Awelon Progress Report VII

The two months since my last report have been productive, albeit not in the directions I was aiming to proceed. Much of my work was exploratory. I’ve gained little of lasting value, but at least I’ve gained a little.

In June, I developed a graph based intermediate representation for compiling Awelon Bytecode (ABC) into Haskell, with the idea of eliminating intermediate data-plumbing (e.g. the `lrwzvc` operations) and perhaps supporting a fair bit of partial evaluation (e.g. so `#42` results in number 42). My efforts here were moderately successful. I was executing microbenchmarks in about 40% the time compared to the previous naive JIT. Though, this isn’t so impressive when I reframe it as mere a 20% improvement over the interpreter. Unfortunately, I never did get tail calls working properly in the resulting Haskell code.

I gradually grew frustrated. I attribute my frustration an ad-hoc mix of the long edit-compile-test cycle in Haskell, the pathetic performance of the existing JIT code, the fact that I was not making progress developing the AO dictionary, and my inability to precisely compile subprograms.

By late June, I had a set of ideas for moving forward:

  • shift responsibility for the ABC to Haskell compiler into AO (i.e. to further develop the AO dictionary)
  • enable AO to specify separate compilation on a per-word level, i.e. so words can act as ‘hard’ components
  • enable JIT modules to reference one another, i.e. so we can better reuse memory resources
  • properly unload JIT modules, e.g. between ‘paragraphs’, so they don’t accumulate indefinitely in memory

Enabling modules to reference one another was easiest, so I did that in a couple hours – simply shifting all modules into a single root directory (albeit with a toplevel prefix like `Awx.Byz.` to avoid a super-wide flat directory). Modules are already named via secure hash of the compiled bytecode. Presumably, I could now compile code of form `{#secureHashOfBytecode}` to import the appropriate Haskell module.
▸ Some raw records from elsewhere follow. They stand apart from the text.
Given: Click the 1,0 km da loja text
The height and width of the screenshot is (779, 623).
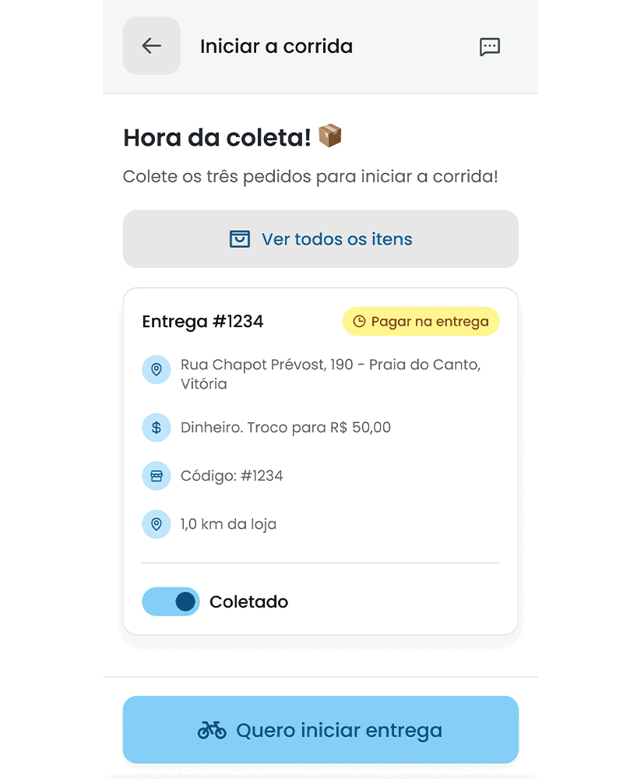Looking at the screenshot, I should point(228,524).
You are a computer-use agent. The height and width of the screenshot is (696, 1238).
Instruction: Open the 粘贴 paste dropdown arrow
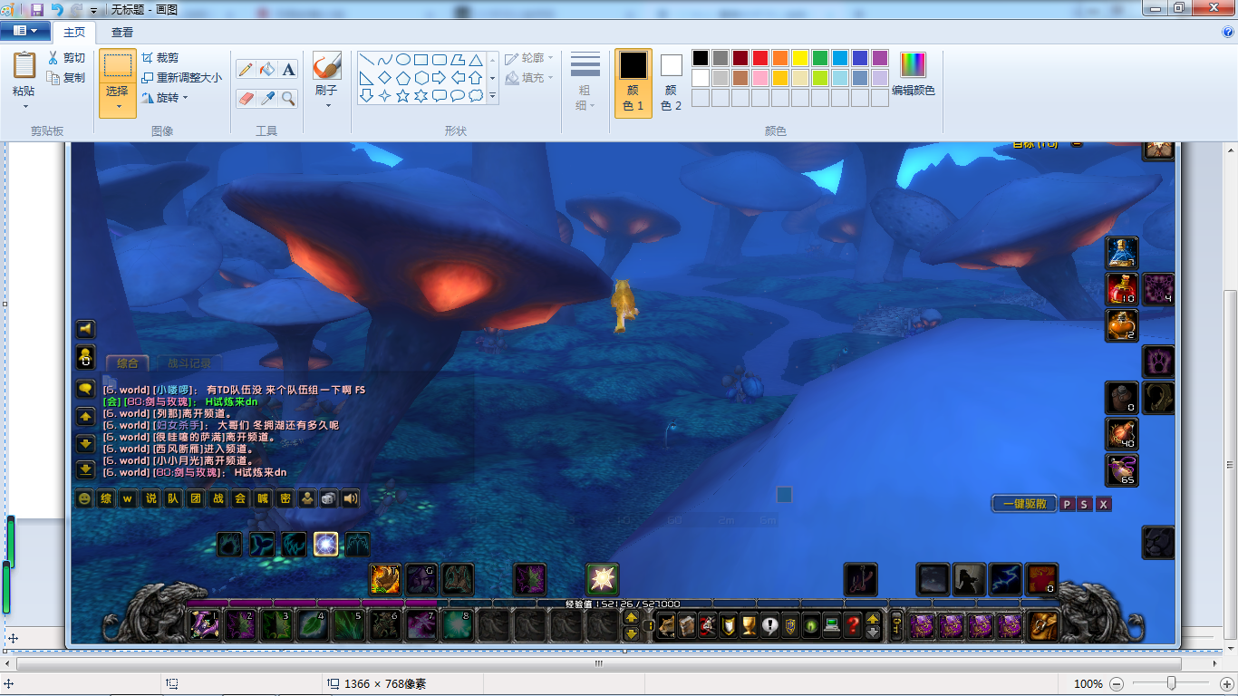pyautogui.click(x=24, y=106)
My initial idea for separate compilation in AO was to compile words starting with `#`, e.g. the word `#foo` would be compiled separately. I implemented this idea without much difficulty, introducing an additional Precompile step. In retrospect, the `#` prefix criteria proved aesthetically ugly and painful to use, needing whole-dictionary refactoring just to tweak performance. The ‘use prefixes’ idea also composes and extends poorly, since new prefixes would bury older ones. After some brainstorming (annotations? separate file? dictionary driven?) I eventually decided to try a ‘directive words’ concept: if you define `compile!foo`, the AO system will separately compile word `foo` (if it exists). I still have mixed feelings about this, but it works well enough.

At some point during these developments, I got very side-tracked by network implications.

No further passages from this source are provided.